In this dissertation, we study the potential of using the audio content primarily to disambiguate the listening situations, providing a pathway for interpretable recommendations based on the situation.

First, we study the potential listening situations that influence/change the listening preferences of the users. We developed a semi-automated approach to link between the listened tracks and the listening situation using playlist titles as a proxy. Through this approach, we were able to collect datasets of music tracks labelled with their situational use. We proceeded with studying the use of music auto-taggers to identify potential listening situations using the audio content. These studies led to the conclusion that the situational use of a track is highly user-dependent. Hence, we proceeded with extending the music-autotaggers to a user-aware model to make personalized predictions. Our studies showed that including the user in the loop significantly improves the performance of predicting the situations. This user-aware music auto-tagger enabled us to tag a given track through the audio content with potential situational use, according to a given user by leveraging their listening history.
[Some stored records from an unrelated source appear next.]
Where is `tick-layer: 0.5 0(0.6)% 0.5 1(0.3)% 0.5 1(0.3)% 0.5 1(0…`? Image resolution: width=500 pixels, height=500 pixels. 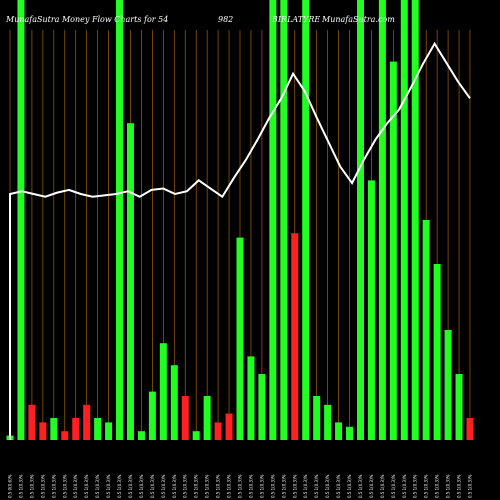 tick-layer: 0.5 0(0.6)% 0.5 1(0.3)% 0.5 1(0.3)% 0.5 1(0… is located at coordinates (240, 486).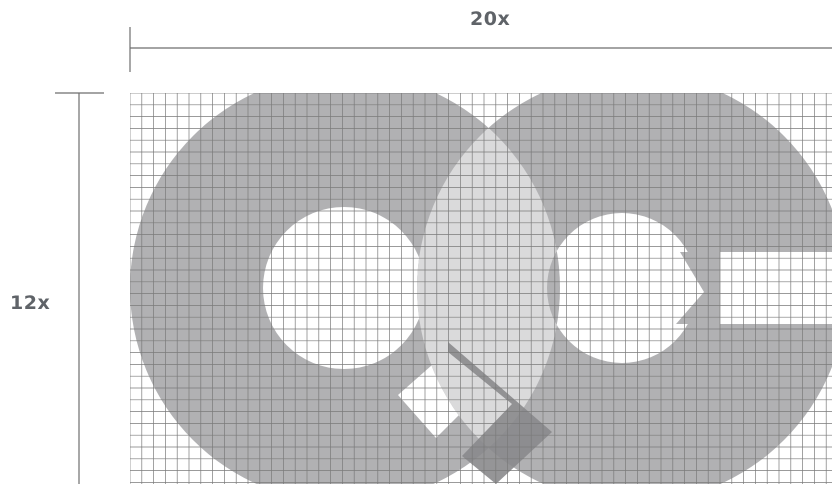 The height and width of the screenshot is (484, 832). I want to click on height-ruler, so click(80, 288).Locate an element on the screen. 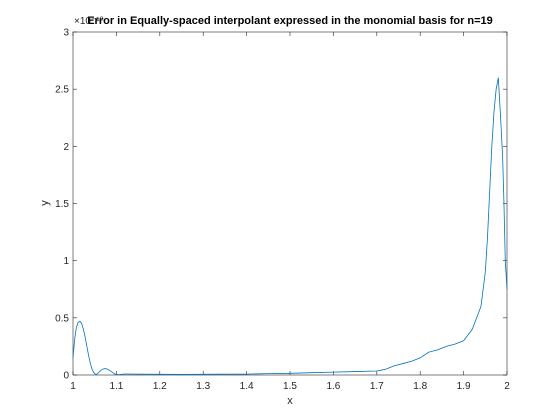 This screenshot has height=420, width=560. x-tick-label: 1.8 is located at coordinates (420, 386).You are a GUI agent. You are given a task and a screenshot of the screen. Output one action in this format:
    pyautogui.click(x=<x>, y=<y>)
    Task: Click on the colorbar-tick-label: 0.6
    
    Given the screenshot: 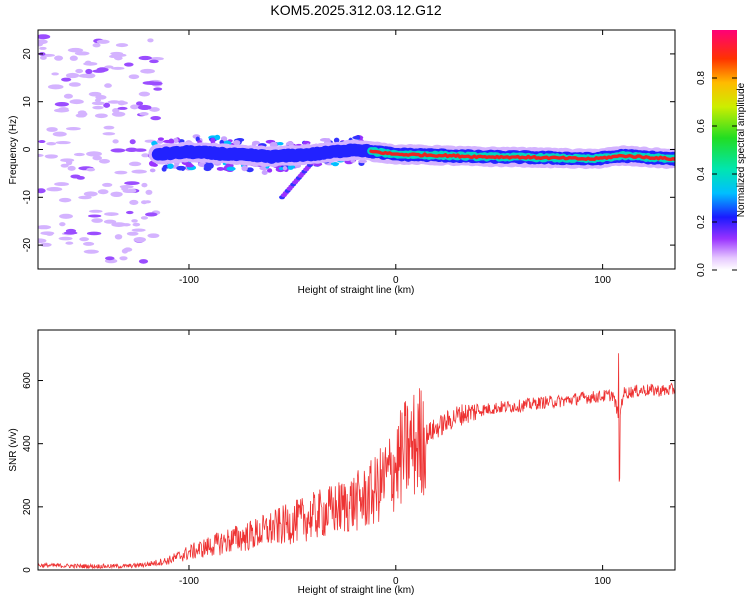 What is the action you would take?
    pyautogui.click(x=702, y=126)
    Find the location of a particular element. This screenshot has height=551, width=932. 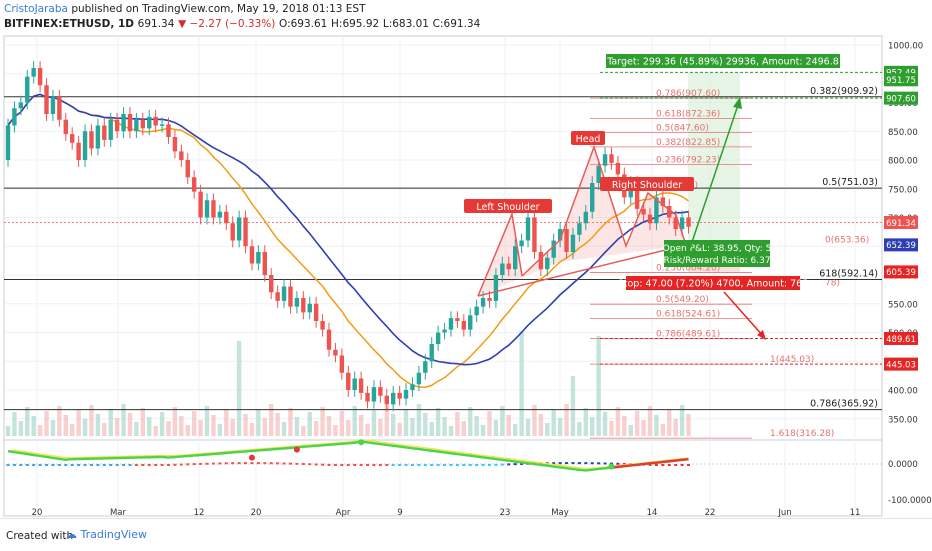

target-box is located at coordinates (723, 61).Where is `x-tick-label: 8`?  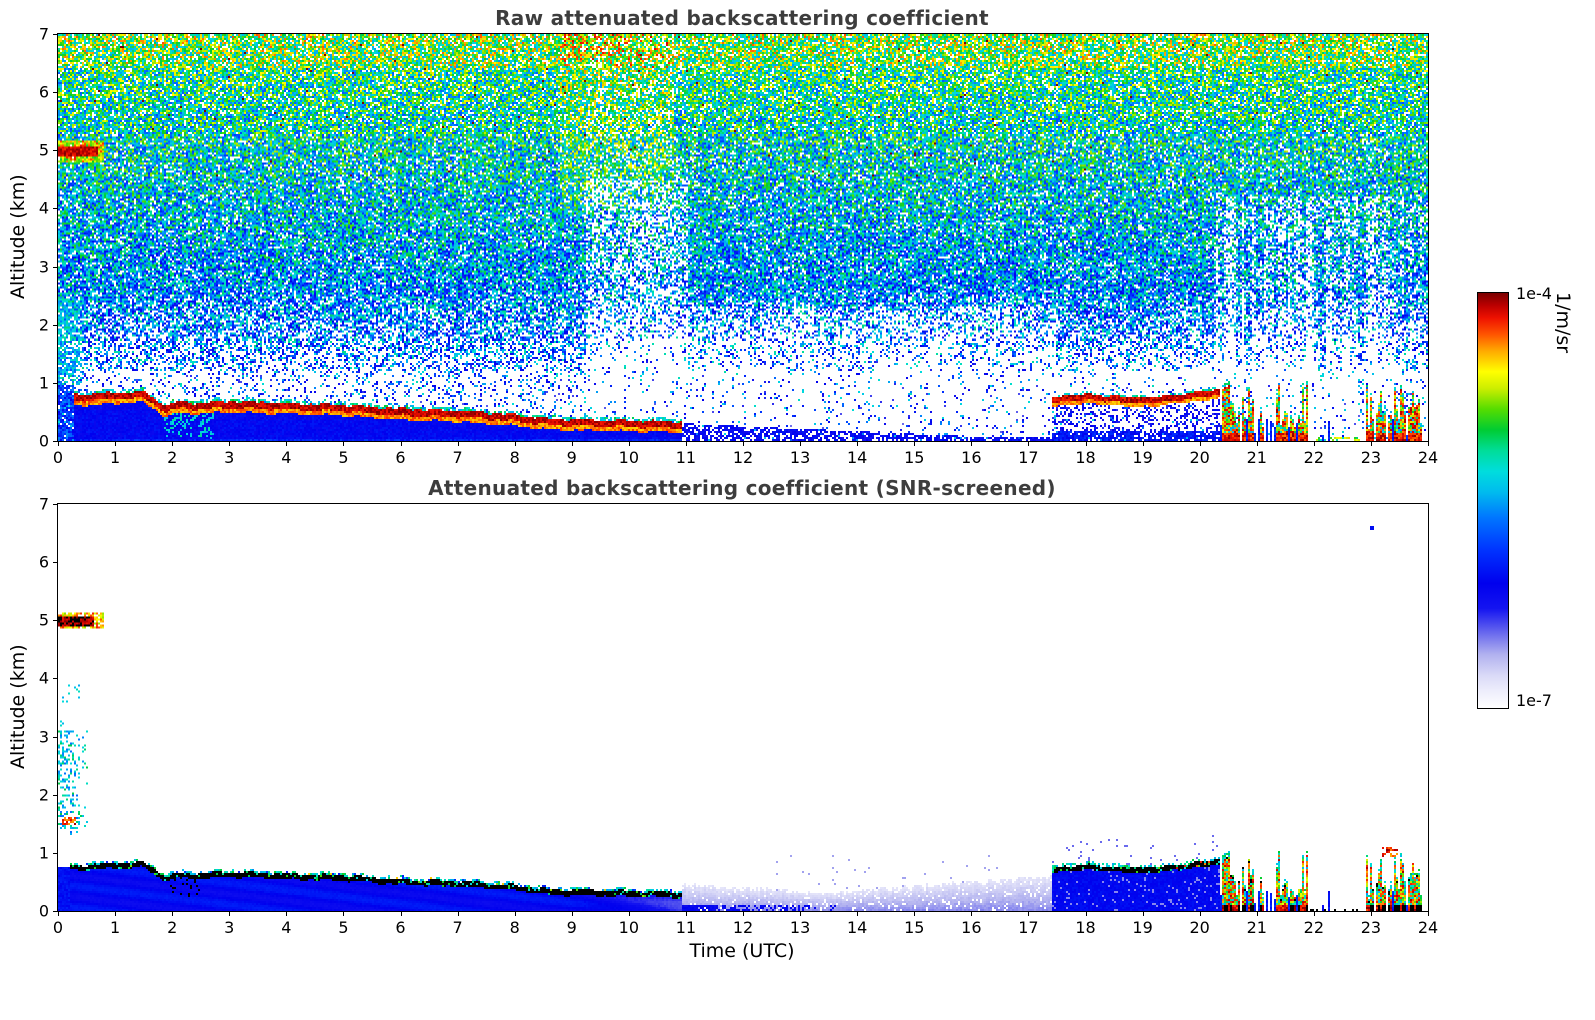 x-tick-label: 8 is located at coordinates (514, 458).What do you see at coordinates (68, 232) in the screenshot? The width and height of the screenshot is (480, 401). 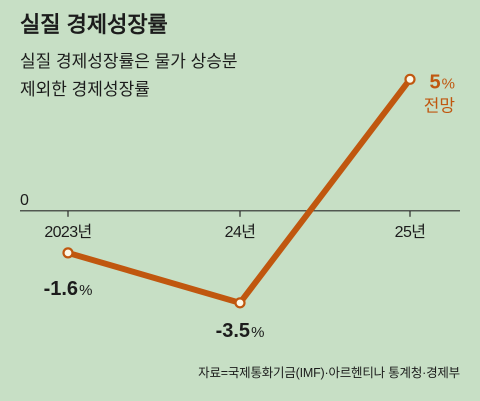 I see `x-tick-label: 2023년` at bounding box center [68, 232].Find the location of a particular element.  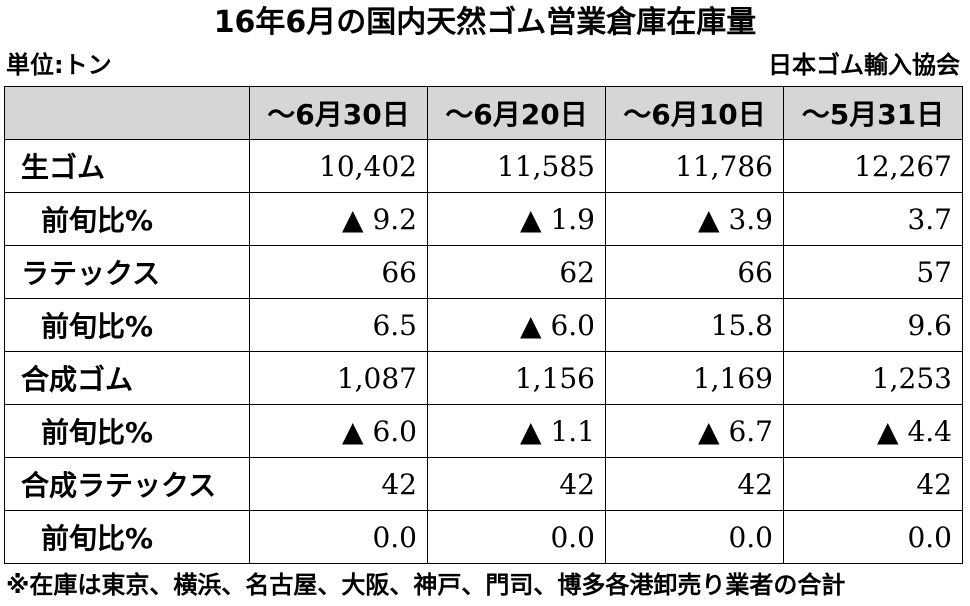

Finally, to successfully employ this approach for a recommendation task, we needed a different method to predict the potential current situations of a given user. To this end, we developed a model to predict the situation given the data transmitted from the user’s device to the service, and the demographic information of the given user. Our evaluations show that the models can successfully learn to discriminate the potential situations and rank them accordingly. By combining the two model; the auto-tagger and situation predictor, we developed a framework to generate situational sessions in real-time and propose them to the user. This framework provides an alternative pathway to recommending situational sessions, aside from the primary sequential recommendation system deployed by the service, which is both interpretable and addressing the cold-start problem in terms of recommending tracks based on their content.